Vivo and his top aides, Kathi McNabb Welsh, chief deputy, and Scott Grossen, office administrator, spent more than two hours at the clerk's budget hearing discussing Vivo's statutory mandates and how a cut of perhaps as much as 30 percent in his 2005 budget request "would imperil the effective operation of the courts."
Commissioners are having budget hearings with general fund departments through Feb. 3.
The county has lost roughly 30 percent of its revenue with the expiration of a half-percent sales tax at the end of last year. Voters twice rejected it at the polls.
The county will have between $34 million and $35 million to spend this year, but budget requests are at $57 million.
Commissioners have asked department heads to come prepared with two primary pieces of information -- a rundown of staff and budget in 1999 as well as comparisons with peer counties on staff and operations.
The county is using 1999 as a benchmark because that was the last year the county commissioners appropriated about $34 million.
Vivo said that in 1999, in just his legal department at the courthouse, 11,005 criminal, civil, divorce, domestic violence, judgment liens, foreclosures and appeals cases were filed and handled by 21 employees.
He has estimated the 2005 caseload will be 15,980. He now has a staff of 28 workers.
The biggest rise in filings is with foreclosures and judgment liens.
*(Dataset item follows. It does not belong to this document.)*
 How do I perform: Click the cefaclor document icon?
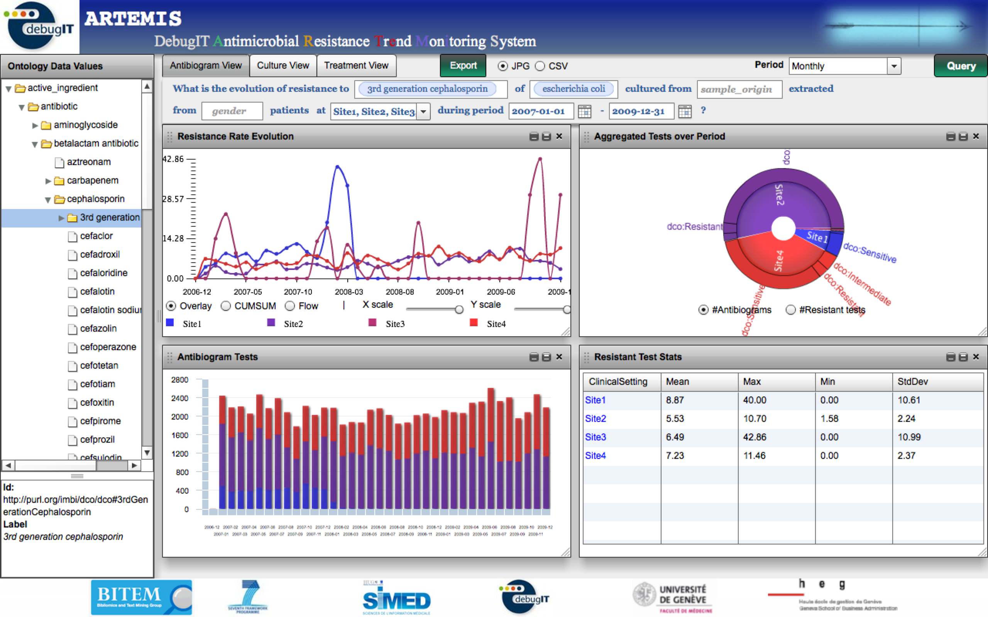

There were 650 foreclosures filed in 1999, but that number rose to 1,375 last year, and Vivo's staff estimates that number may exceed 1,500 this year.
Judgment liens filed that year were 4,773, but increased to 5,937 last year, and is estimated to be about 6,000 this year.
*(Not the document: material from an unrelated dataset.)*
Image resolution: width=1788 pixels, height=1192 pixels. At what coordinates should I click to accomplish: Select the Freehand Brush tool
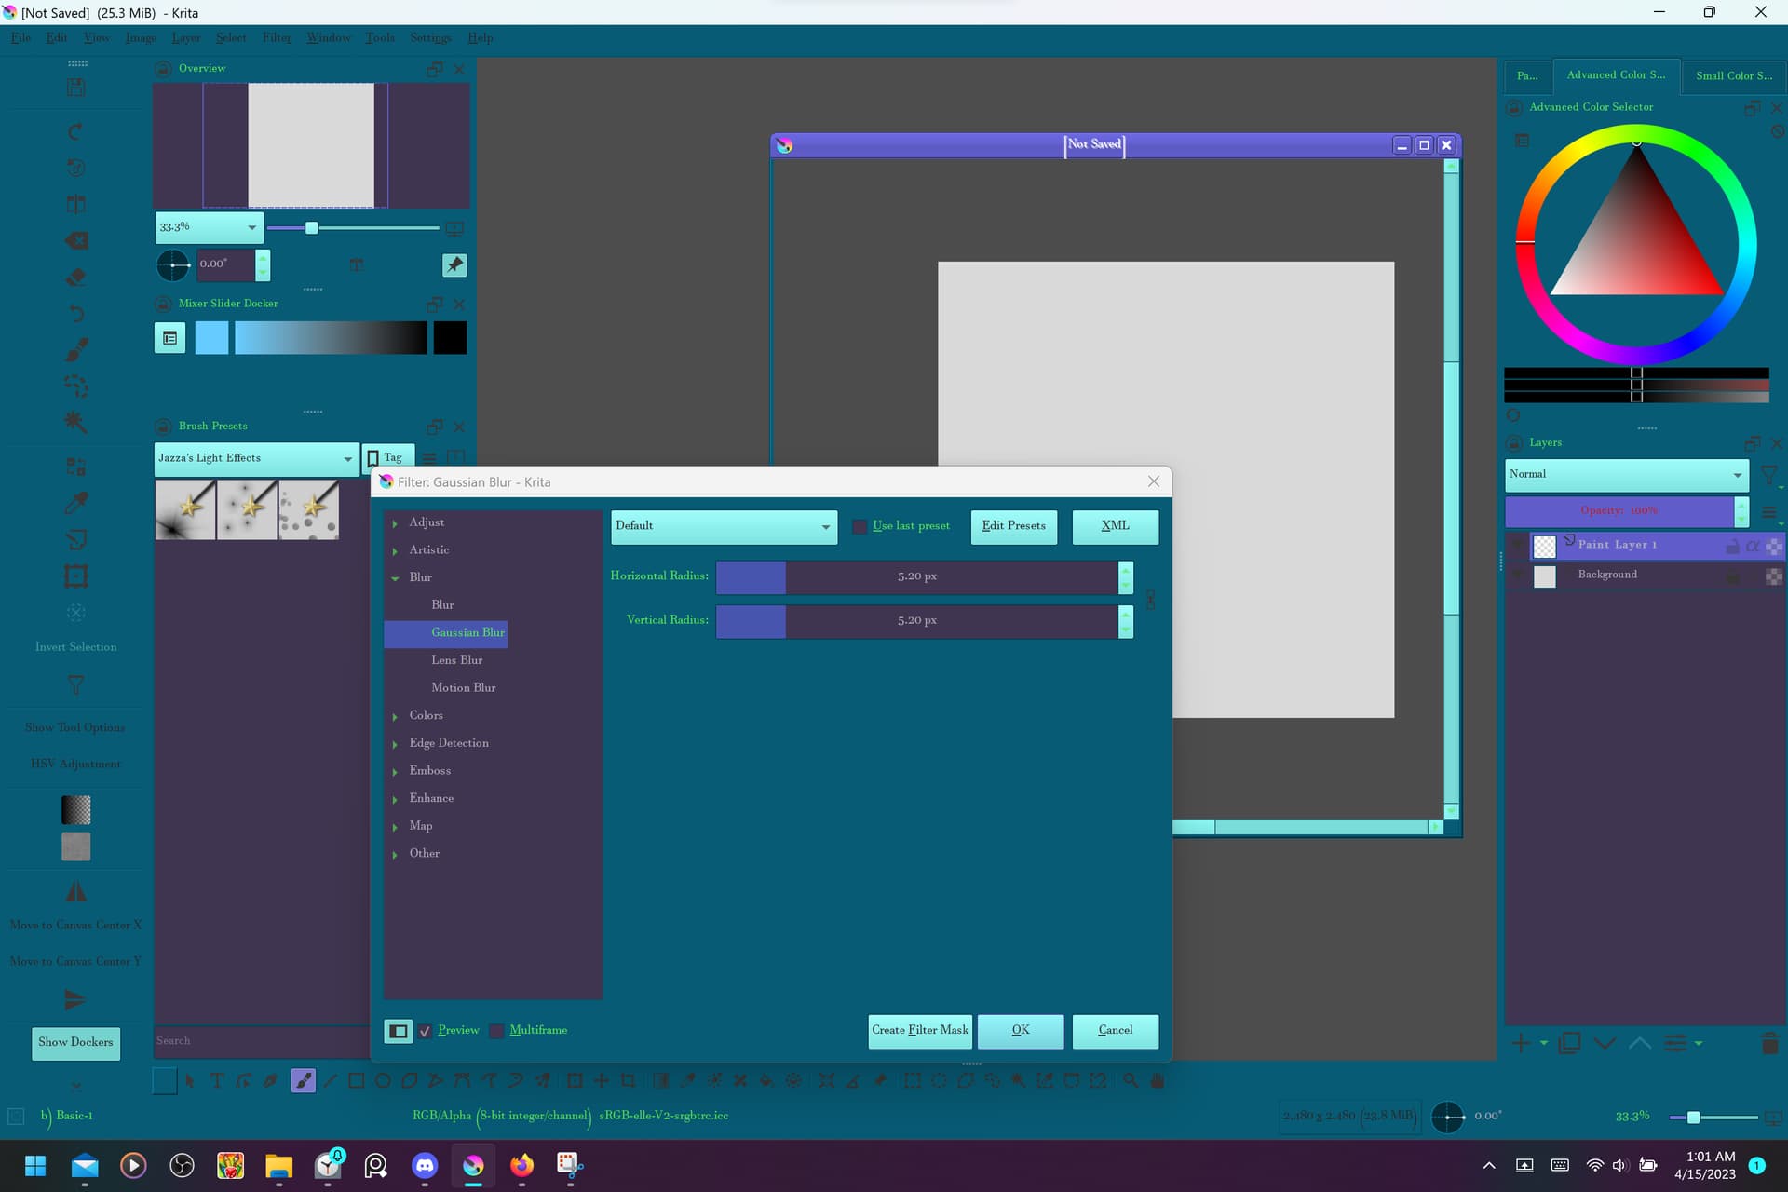click(x=303, y=1080)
Vivo said the formula for the increases is that when "times are bad, and the population goes down, more legal actions are filed."
Vivo received $2,485,714 for his budget in 1999, which included handling filings in the four county courts in Austintown, Boardman, Canfield and Sebring. Last year, he received about $3.1 million, and that is what he's asking for in 2005.
Grossen said staff members haven't received a raise since 2002, none is planned this year and open positions in the Boardman, Austintown and Canfield courts won't be filled.
A 2002 performance audit on Mahoning County government done by the Ohio auditor's office said the clerk's office compares favorably with peer counties for staffing levels, and that work is being done "effectively while efficiently using general fund resources."
Vivo also suggested to commissioners that they should revisit a plan to consolidate the county courts. He told them lease agreements for space the Austintown, Boardman and Canfield courts occupy expire this year, and Sebring's expires in 2007.
It will be up to commissioners and the judges, however, to discuss how any consolidation would be done.
Commissioner Anthony Traficanti, chairman, said a proposed court consolidation plan "is in on the commissioners' radar screen."